*What the task requires*: The response must contain every line below in which "County" appears.
>>
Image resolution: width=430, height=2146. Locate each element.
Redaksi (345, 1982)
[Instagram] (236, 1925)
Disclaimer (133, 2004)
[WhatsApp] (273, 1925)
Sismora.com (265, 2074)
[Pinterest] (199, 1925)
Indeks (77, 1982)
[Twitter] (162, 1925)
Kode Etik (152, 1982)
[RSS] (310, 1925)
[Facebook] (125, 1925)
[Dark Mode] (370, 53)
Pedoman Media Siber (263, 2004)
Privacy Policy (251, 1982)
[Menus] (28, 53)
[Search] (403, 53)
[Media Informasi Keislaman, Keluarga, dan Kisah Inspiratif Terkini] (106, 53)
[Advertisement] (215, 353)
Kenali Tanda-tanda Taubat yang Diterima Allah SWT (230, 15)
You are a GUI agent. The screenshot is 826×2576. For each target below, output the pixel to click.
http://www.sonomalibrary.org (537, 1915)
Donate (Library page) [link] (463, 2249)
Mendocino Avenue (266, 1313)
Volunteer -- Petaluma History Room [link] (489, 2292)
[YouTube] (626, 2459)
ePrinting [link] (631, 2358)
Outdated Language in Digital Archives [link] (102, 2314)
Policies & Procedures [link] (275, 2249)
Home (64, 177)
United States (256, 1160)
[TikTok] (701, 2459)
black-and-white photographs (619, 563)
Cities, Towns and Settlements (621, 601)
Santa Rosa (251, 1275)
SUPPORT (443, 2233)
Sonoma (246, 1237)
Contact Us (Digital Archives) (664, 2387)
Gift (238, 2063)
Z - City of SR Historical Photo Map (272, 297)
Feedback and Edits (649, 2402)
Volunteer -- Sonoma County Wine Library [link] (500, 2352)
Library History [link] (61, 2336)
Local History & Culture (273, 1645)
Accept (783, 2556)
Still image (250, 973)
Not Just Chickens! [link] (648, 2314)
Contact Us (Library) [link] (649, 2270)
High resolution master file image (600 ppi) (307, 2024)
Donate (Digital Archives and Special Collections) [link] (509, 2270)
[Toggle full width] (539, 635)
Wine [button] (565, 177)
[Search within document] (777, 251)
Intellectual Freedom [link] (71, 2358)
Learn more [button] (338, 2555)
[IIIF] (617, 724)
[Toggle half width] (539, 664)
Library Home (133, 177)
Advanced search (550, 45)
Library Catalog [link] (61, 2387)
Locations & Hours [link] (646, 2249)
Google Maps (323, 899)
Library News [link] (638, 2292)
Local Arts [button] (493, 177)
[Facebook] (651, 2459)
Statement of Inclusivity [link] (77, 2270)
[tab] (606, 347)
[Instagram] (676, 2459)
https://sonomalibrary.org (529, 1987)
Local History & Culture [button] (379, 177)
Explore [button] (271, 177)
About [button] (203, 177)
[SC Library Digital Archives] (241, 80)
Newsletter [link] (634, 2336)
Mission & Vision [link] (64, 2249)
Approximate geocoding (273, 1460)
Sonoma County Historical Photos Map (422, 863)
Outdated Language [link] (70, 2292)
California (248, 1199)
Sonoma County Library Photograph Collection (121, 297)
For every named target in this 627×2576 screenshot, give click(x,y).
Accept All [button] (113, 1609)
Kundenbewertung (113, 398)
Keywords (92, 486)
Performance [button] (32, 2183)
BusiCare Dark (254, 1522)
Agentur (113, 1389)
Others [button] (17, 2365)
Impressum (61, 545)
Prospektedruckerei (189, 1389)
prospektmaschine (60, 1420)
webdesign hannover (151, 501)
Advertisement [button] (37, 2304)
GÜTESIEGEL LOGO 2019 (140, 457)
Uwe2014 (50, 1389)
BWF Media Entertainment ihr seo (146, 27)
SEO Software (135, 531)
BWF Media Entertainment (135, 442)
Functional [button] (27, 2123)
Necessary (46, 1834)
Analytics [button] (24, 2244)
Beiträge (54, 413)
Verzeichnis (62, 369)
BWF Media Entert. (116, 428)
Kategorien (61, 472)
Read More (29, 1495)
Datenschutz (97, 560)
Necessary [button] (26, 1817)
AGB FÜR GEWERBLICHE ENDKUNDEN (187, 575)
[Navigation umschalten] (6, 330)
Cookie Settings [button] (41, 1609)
<<
*Output of the task*:
Volunteer -- Sonoma County Wine Library [link] (500, 2352)
Sonoma County Historical Photos Map (422, 863)
Sonoma County Library Photograph Collection (121, 297)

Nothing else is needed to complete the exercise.